Brief »
Pictures excluded, set down exactly the lines from the one containing "The height and" through the final line of the material, and only those.

Data extract »
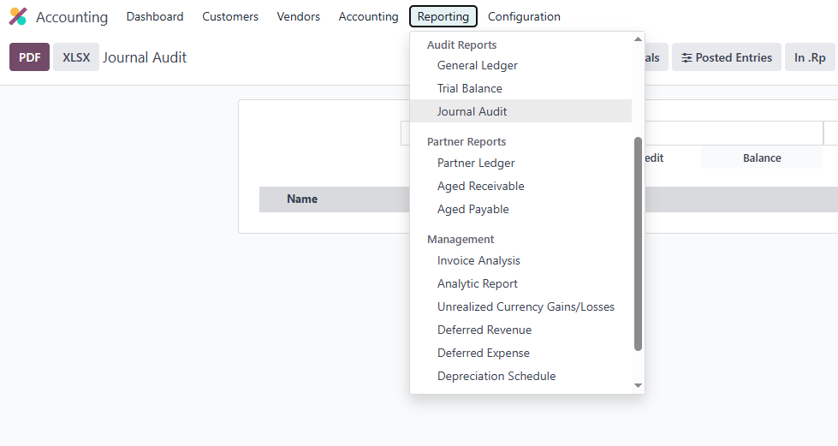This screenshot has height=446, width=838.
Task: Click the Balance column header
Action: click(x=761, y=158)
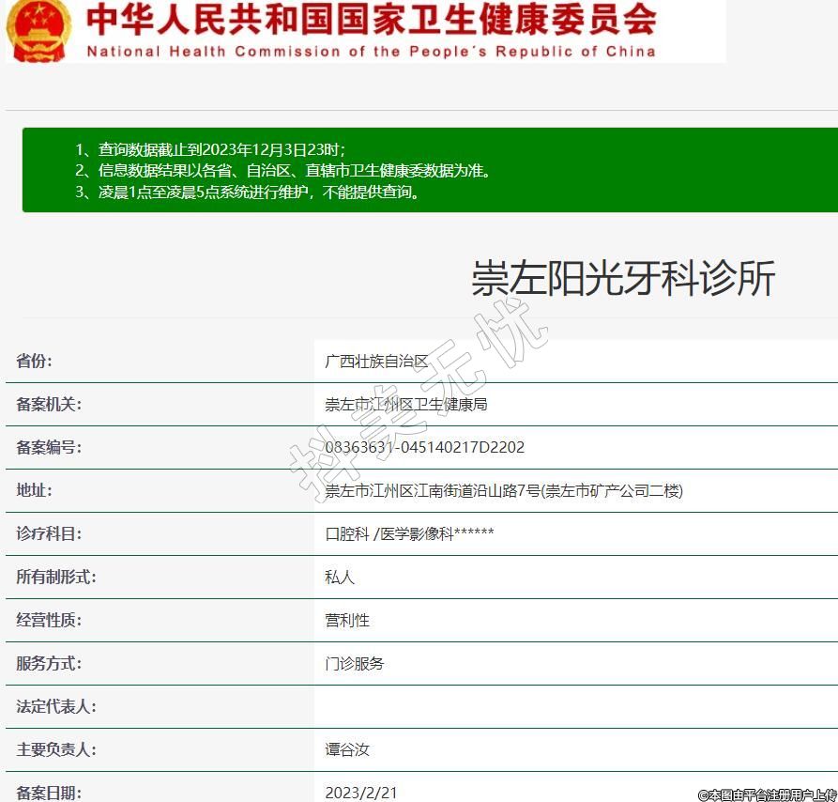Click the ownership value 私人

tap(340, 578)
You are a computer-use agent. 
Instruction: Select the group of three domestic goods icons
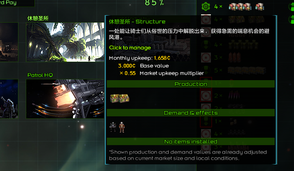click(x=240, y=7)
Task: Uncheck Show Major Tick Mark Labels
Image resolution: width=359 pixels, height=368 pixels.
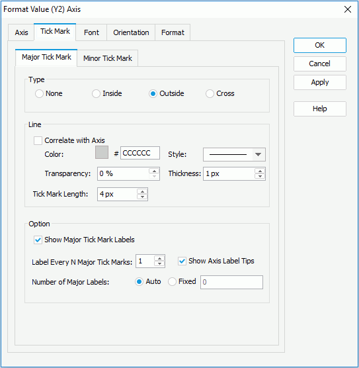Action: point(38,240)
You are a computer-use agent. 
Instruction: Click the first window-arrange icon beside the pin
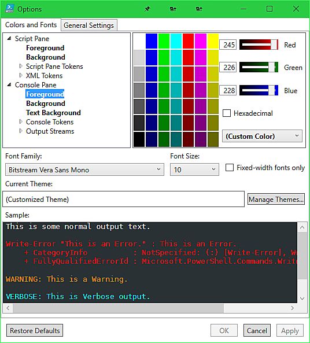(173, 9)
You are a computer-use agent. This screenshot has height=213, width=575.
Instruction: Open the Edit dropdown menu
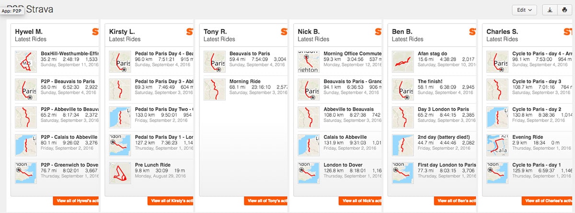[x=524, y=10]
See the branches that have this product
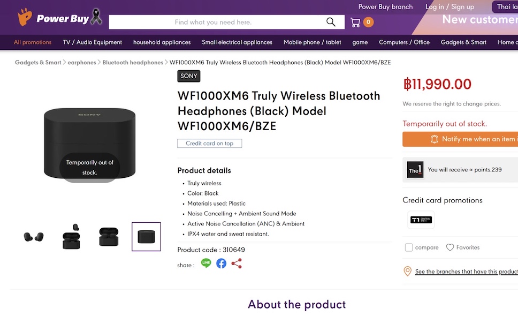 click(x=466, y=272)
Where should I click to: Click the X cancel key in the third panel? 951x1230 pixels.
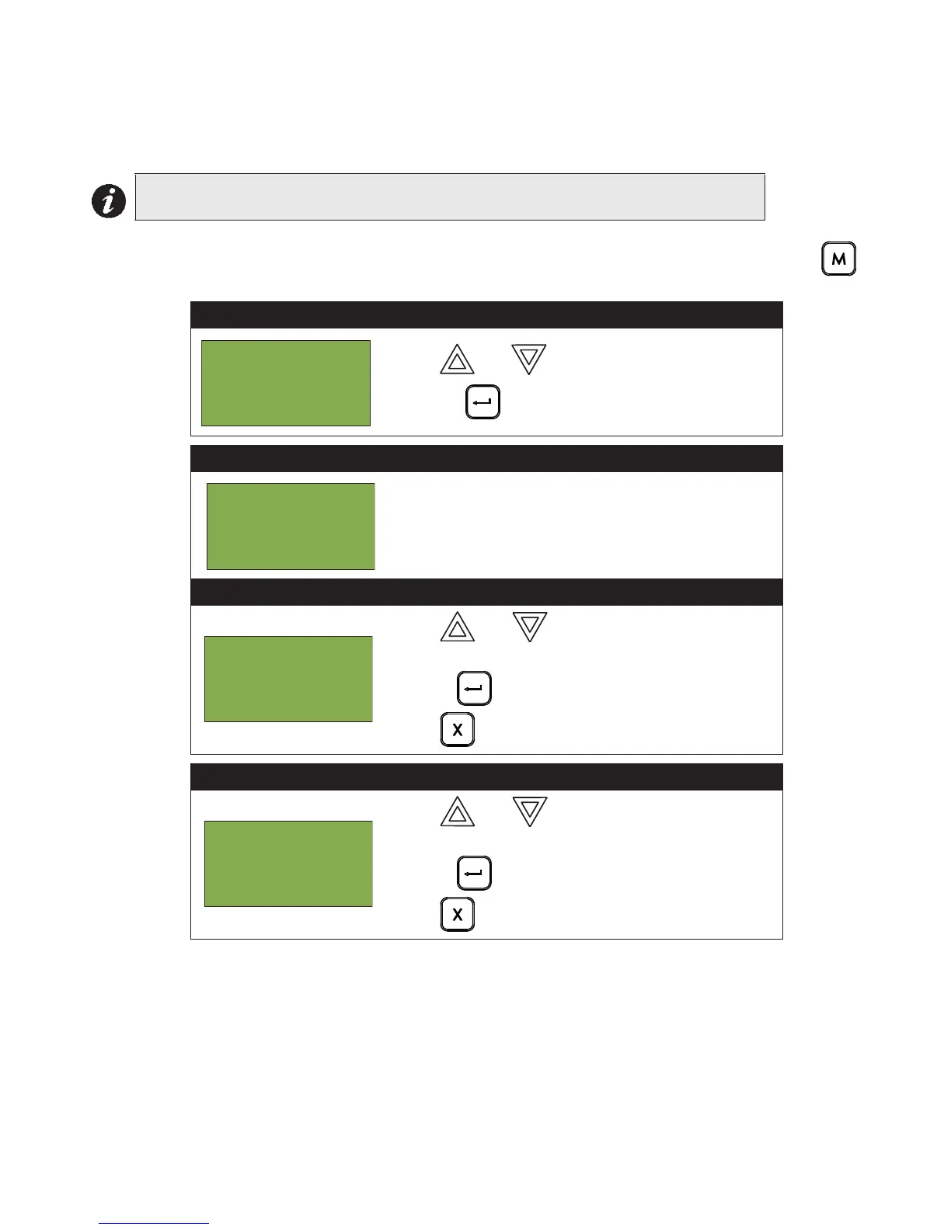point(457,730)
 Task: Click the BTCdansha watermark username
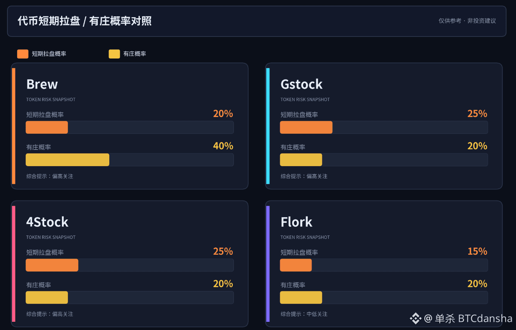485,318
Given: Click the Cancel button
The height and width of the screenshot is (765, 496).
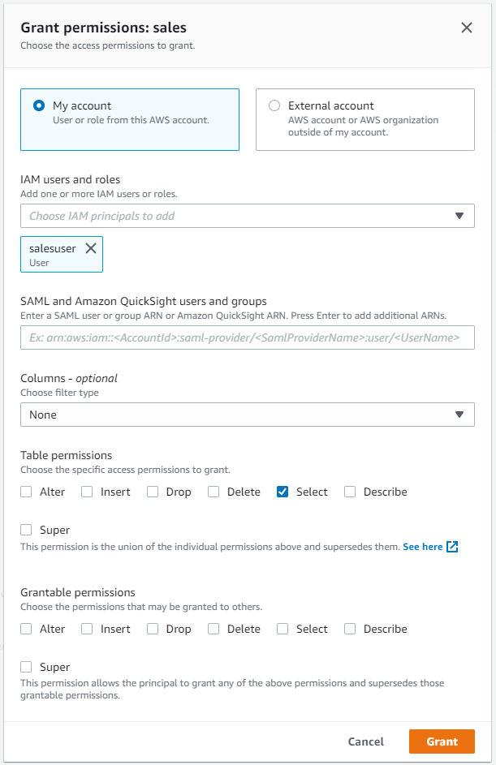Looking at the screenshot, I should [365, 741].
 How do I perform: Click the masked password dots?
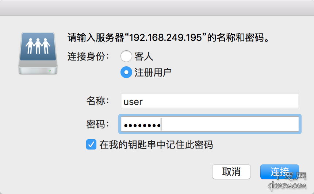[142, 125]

Written reply »
The height and width of the screenshot is (765, 496).
Looking at the screenshot, I should [365, 741].
 How do I perform: Click the masked password dots?
[142, 125]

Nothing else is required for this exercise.